Bamerni’deki Türk üssünü hedef alan saldırı girişimi İran yapımı İHA’lar düşürülerek engellendi.
Böylece bir yandan gerginliği tırmandıracak agresif tepkilerden ve açıklamalardan kaçınıldı, diğer yandan da kirli provokasyonun amacına ulaşamayacağı ve terörle mücadeleden asla geri adım atılmayacağı gösterildi.
Ankara’nın suçlamalara sert bir şekilde karşılık vermemesinin en önemli sebebi, Bağdat’la ilişkilerini koruma arzusu.
Türkiye’yi suçlayan ve tehdit eden ses Irak topraklarından gelse de sesin sahibinin başka yerde olduğunun herkes farkında.
Bağdathâli hazırda büyük bir siyasi krizin pençesinde kıvranıyor ve Iraklıların yarına yönelik umutları oldukça zayıf.
Irak’ın bağımsızlığını inşa etmek ve tamamen İran’ın kontrolü altına girmemek için Türkiye’ye ihtiyacı var.
Ayrıca Iraklı yetkililerin ve politikacıların hepsi aynı görüşte değil.
Saldırıda PKK’nın ve Şii milislerin parmağının olduğunu söyleyen, Türkiye’yi Irak’ın egemenliğini ihlal etmekle suçlamadan önce Türkiye’nin milli güvenliğini hedef alan terör örgütünün ve vekâlet savaşı yürüten milis güçlerinin Irak topraklarında ne işi olduğunun sorgulanması gerektiğine dikkat çeken Iraklı liderler var.

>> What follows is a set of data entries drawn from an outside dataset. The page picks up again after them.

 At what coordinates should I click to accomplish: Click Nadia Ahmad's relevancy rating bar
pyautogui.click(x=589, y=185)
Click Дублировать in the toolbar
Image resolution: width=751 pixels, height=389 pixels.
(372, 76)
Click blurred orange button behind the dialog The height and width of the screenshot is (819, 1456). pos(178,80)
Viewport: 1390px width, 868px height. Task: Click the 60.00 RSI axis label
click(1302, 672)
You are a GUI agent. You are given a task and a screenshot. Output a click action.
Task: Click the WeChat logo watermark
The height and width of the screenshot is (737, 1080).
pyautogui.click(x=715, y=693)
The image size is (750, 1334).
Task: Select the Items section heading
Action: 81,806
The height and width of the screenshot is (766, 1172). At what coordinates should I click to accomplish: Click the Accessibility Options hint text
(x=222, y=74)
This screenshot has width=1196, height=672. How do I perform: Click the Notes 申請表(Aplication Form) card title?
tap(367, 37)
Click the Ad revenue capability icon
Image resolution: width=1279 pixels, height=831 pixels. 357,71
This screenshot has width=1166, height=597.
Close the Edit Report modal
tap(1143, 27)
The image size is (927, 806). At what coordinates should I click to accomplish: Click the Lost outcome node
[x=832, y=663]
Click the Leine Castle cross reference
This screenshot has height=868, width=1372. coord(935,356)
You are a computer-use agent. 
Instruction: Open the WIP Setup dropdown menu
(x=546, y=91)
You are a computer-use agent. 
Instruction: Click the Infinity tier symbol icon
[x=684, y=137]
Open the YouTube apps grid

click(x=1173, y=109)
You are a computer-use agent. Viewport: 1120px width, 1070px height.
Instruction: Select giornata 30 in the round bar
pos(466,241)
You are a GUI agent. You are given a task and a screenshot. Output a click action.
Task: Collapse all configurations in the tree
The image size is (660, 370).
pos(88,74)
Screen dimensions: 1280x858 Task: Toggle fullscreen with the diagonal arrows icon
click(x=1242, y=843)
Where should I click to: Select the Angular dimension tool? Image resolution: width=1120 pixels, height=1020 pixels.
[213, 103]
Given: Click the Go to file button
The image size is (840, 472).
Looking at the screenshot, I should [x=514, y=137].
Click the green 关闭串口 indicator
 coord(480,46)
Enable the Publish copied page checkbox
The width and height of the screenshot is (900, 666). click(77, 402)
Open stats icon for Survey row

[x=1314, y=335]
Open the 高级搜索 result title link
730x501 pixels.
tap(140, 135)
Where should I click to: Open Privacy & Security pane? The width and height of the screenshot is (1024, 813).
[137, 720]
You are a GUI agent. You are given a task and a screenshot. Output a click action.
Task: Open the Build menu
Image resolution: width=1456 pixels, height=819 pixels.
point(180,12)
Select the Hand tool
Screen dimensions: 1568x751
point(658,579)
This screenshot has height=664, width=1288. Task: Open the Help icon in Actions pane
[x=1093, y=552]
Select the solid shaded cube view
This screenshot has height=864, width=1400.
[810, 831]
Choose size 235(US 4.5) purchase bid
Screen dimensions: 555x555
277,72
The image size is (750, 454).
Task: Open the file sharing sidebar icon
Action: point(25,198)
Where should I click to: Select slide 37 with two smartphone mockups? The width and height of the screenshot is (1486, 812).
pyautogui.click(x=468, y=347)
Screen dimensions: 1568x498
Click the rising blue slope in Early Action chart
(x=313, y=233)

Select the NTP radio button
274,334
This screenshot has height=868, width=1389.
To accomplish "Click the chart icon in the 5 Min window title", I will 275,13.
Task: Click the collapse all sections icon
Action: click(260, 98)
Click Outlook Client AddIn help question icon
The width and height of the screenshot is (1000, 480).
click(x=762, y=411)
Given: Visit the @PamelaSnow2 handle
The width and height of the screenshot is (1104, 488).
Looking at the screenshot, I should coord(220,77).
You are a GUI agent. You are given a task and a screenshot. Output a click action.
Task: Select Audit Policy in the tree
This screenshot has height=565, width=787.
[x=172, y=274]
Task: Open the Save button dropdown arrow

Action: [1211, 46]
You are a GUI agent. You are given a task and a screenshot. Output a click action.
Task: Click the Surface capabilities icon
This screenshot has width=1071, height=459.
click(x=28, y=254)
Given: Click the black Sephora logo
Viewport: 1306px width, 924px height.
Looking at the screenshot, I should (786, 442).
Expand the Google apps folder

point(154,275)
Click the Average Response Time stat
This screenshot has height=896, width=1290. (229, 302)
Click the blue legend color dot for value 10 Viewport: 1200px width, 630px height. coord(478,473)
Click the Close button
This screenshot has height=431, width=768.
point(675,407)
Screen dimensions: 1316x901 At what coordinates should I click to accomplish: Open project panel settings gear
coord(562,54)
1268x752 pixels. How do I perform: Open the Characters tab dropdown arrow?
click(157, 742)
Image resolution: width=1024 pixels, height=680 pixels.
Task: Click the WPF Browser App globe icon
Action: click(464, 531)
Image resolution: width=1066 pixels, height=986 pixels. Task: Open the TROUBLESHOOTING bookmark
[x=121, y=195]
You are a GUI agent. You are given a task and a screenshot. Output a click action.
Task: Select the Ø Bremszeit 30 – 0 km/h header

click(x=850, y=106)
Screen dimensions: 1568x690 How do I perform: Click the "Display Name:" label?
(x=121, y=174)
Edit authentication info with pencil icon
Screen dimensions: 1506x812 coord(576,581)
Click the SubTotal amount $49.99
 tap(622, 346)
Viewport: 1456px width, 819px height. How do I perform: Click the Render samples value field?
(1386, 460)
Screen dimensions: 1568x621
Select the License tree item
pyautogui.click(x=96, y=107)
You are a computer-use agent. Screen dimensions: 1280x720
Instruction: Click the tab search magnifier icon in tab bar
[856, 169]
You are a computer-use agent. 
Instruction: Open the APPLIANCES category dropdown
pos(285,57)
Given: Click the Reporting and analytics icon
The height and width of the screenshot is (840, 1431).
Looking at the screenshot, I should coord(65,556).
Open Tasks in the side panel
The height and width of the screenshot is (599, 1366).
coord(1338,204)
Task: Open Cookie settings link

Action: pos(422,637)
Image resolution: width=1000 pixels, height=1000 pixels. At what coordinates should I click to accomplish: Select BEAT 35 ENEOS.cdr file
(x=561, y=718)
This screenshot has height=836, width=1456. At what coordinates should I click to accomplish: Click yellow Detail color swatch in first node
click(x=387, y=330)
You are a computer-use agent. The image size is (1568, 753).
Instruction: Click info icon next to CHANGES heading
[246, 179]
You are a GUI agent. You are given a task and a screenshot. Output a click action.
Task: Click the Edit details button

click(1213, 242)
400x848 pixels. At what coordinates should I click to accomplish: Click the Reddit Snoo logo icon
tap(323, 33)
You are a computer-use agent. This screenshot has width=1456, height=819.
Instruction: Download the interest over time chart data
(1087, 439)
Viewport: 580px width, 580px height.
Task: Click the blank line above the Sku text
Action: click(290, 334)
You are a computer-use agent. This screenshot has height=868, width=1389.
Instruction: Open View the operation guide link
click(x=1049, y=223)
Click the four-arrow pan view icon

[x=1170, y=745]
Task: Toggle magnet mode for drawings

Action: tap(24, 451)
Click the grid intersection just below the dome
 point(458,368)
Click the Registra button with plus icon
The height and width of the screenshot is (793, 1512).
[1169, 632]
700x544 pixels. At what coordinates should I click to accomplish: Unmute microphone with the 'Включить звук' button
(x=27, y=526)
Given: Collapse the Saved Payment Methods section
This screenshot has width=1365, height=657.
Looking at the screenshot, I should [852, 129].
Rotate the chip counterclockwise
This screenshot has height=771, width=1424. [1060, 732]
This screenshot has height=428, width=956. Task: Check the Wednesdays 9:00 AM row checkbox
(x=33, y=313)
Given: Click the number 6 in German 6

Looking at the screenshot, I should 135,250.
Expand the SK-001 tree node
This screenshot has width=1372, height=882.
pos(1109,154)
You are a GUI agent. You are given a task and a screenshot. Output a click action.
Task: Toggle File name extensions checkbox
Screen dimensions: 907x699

Olayın sıcaklığıyla ve aceleyle Türkiye aleyhinde açıklamalarda bulunanlardan bir kısmı da gerçeklerin ortaya çıkmasıyla tavrını gözden geçirerek yanlıştan dönebilir.
Türkiye, Birleşmiş Milletler (BM) gözetiminde İstanbul’da imzalanan vetüm dünyanın takdirini kazanan tahıl anlaşması gibi son derece önemli konularla meşgul.
Kendilerini büyük güç sahibiymiş gibi göstermeye çalışan Iraklı milis gruplarıyla uğraşarak kaybedecek zamanı yok.
İpleri elinde tutan kuklacı yerine üç-beş çapulcu kuklayı muhatap alıp polemiğe girmesi de yanlış olur.
Bununla birlikte Suriye’ye düzenlenmesi planlanan harekatı ve Zengezur Koridoru’nun açılmasını engellemek isteyen, engelleyemese bile Türkiye’ye pahalıya mal olmasını sağlama arzusunda olan İran’ın acem oyunlarına hazırlıklı olmak gerekiyor.
İran rejiminin bir yanda Tahran’da “Erdoğan ve Putin’le el ele verip düşmanlarımıza meydan okuyoruz” mesajı verirken diğer yanda Irak’taki maşalarını Türkiye aleyhine kışkırtması nasıl bir sorunla karşı karşıya olduğumuz hakkında umarım yeterince fikir veriyordur.
Türkiye, komşularıyla ve bölge ülkeleriyle çatışma istemiyor.
Herhangi bir anlaşmazlığın Şii-Sünni kavgasına dönüşme ihtimali konusunda da olağanüstü derecede hassas.
Fakat bu tür hassasiyetler gereksiz fobilere dönüşürse İran’ın gerek doğrudan ve gerekse kendisine bağlı Şii milis gruplarını öne sürerek karşımıza çıktığı her yerde tek bir adım dahi ilerleyemeyiz.